### [Page]
####

The bull, Quo Primum, was promulgated by Pope SAINT Pius V at the direction of the dogmatic Council of Trent.  It is manifestly false to say that one pope cannot bind another because every pope is bound by truth.  Would the Conservative Catholic argue that the current Pope is not bound by the dogmatic decrees that touch on the Blessed Virgin Mary's Immaculate Conception or her Assumption?  He begs the question by his unwarranted assumption that the Roman Rite Mass is exclusively a disciplinary matter.  What is particularly supine about the Conservative Catholic is that this assumption is not his own but has been put in his head by the Liberal Catholic (i.e. modernist) without his knowing it.

 

Quo Primum is a disciplinary decree but it is also much more.  Its subject matter is the immemorial Roman Rite Mass, the richest and most central ET in the Latin rite.  In disciplinary laws, commands, precepts, etc. the authority is not derived from that nature of the thing itself but emanates from the free will of the human legislator.  When the authority is derived from the nature of the thing itself or from Divine revelation it is not properly speaking a human law.  In this Bull St. Pius V appeals both to his own will (for example, when he grants “by virtue of Our Apostolic authority" the perpetual right as an addition to immemorial custom) but he also appeals to the “decrees of the Holy Council of Trent”:

 

“If anyone shall say that the received and approved rites of the Catholic Church accustomed to be used in the solemn administration of the sacraments . . . may be changed to other new rites by any church pastor whomsoever : let him be anathema” (Council of Trent, Den. 856).

 

This explains the official title of the Roman Missal, that is, “The Roman Missal restored according to the decrees of the Holy Council of Trent, published by St. Pius V.”  It employs the strictest form and strongest language in the promulgation of law (i.e. disciplinary), but it also employs language that is imposing the dogmatic formulations from Trent.  The primary purpose of the Council of Trent as stated in the documents themselves is the “extirpation of heresy and the reform of morals.”  It is this purpose for which the Roman Rite Mass was restored and codified. Let me emphasize it again, the Bull Quo Primum cannot be purely disciplinary because the very nature of the subject is not purely disciplinary.

####

### [Excerpted data]
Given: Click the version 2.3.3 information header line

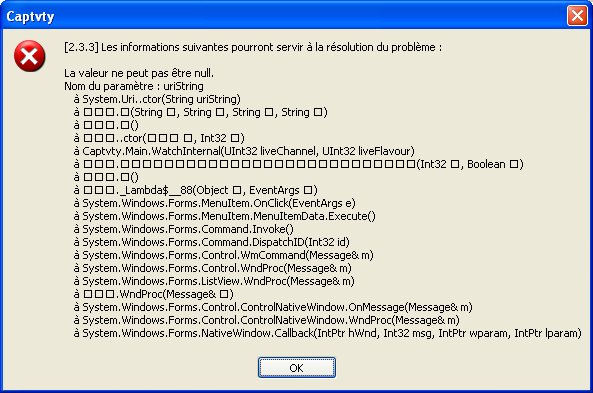Looking at the screenshot, I should click(253, 47).
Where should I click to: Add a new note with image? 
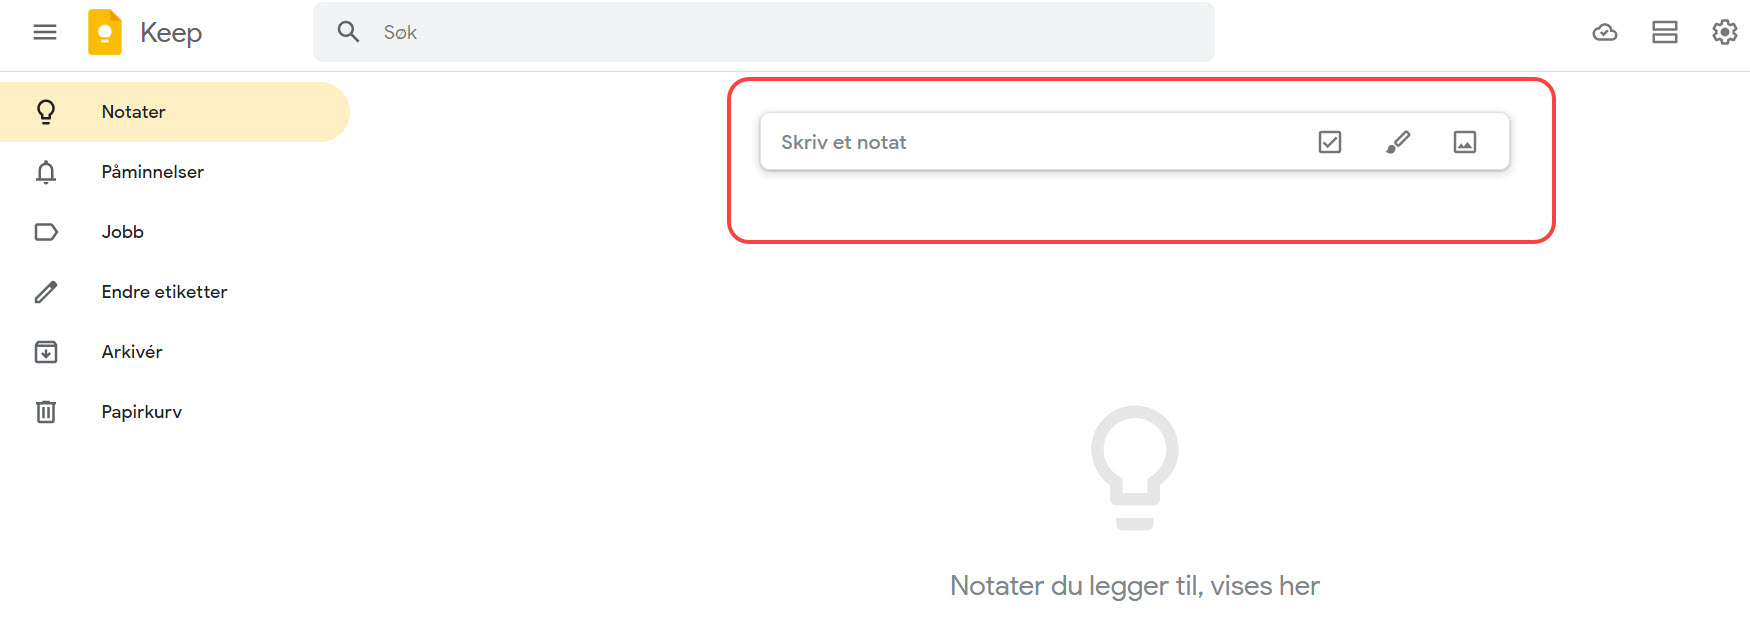(x=1465, y=142)
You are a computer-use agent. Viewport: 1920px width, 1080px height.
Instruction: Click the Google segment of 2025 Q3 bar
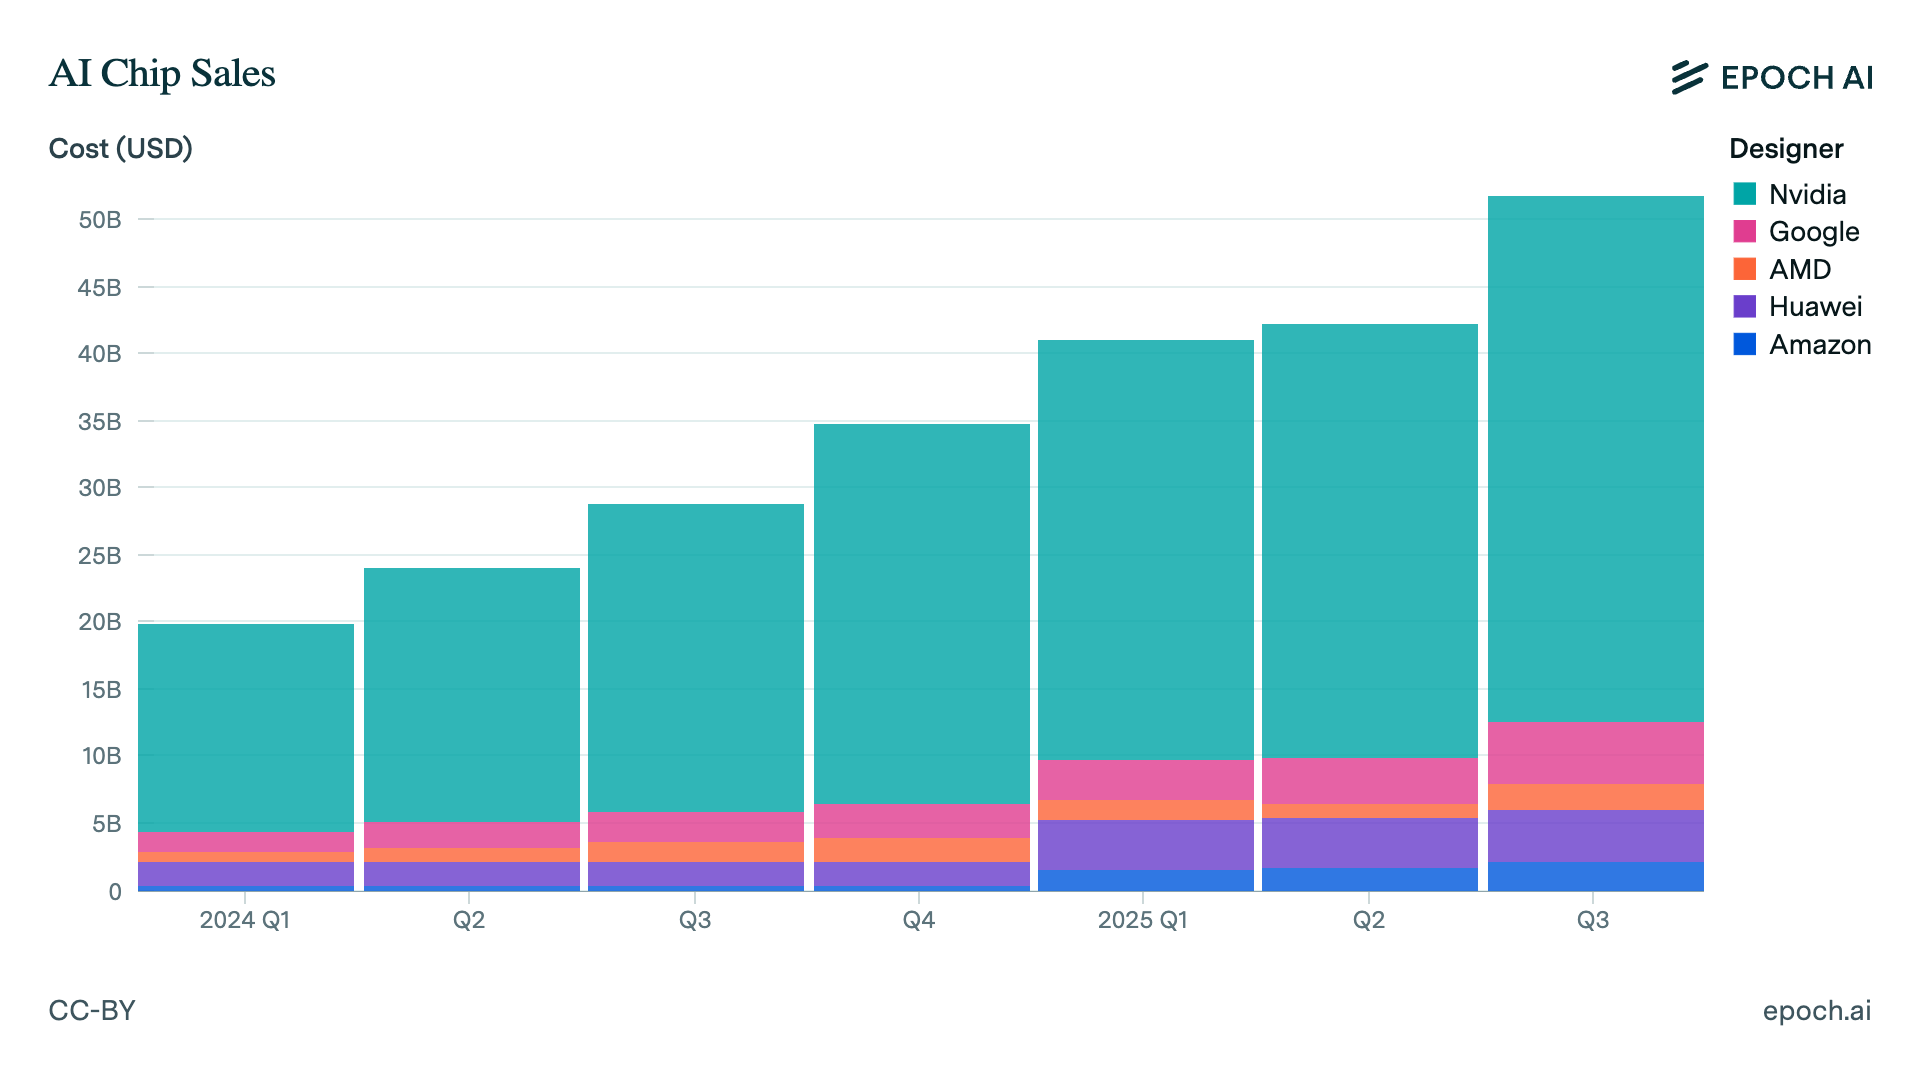tap(1595, 752)
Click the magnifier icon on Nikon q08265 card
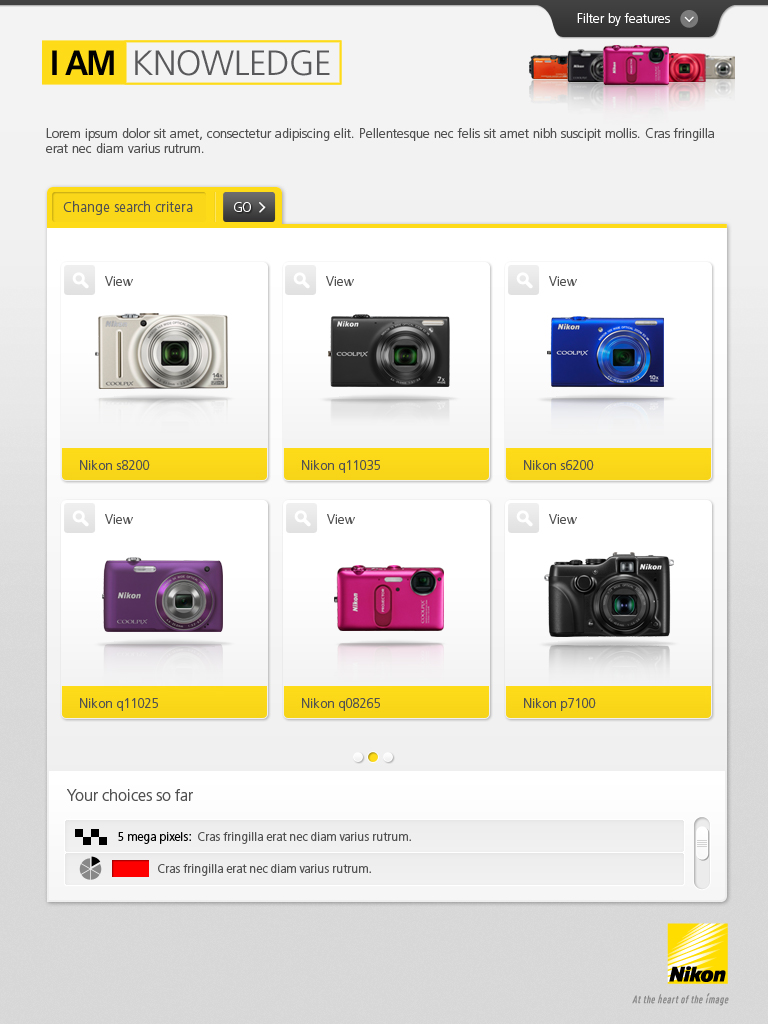Viewport: 768px width, 1024px height. 302,518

####

### [Parts of the exercise]
a) From the passage on Quo Primum, write out the text between "This explains the" and "not purely disciplinary.", inclusive.
b) Lay out the four entries after the Quo Primum passage as a two-column CSV with the headers instruction and location. Each entry gets one row, with its text and its answer each in a single quoted field, line breaks replaced by spaces, and the pictures omitted.

### [Written answers]
a)
This explains the official title of the Roman Missal, that is, “The Roman Missal restored according to the decrees of the Holy Council of Trent, published by St. Pius V.”  It employs the strictest form and strongest language in the promulgation of law (i.e. disciplinary), but it also employs language that is imposing the dogmatic formulations from Trent.  The primary purpose of the Council of Trent as stated in the documents themselves is the “extirpation of heresy and the reform of morals.”  It is this purpose for which the Roman Rite Mass was restored and codified. Let me emphasize it again, the Bull Quo Primum cannot be purely disciplinary because the very nature of the subject is not purely disciplinary.

b)
instruction,location
"Given: Click the version 2.3.3 information header line","Looking at the screenshot, I should click(253, 47)."
"Where should I click to: Add a new note with image?","(x=1465, y=142)"
"You are a computer-use agent. Viewport: 1920px width, 1080px height. Instruction: Click the Google segment of 2025 Q3 bar","tap(1595, 752)"
"Click the magnifier icon on Nikon q08265 card","Viewport: 768px width, 1024px height. 302,518"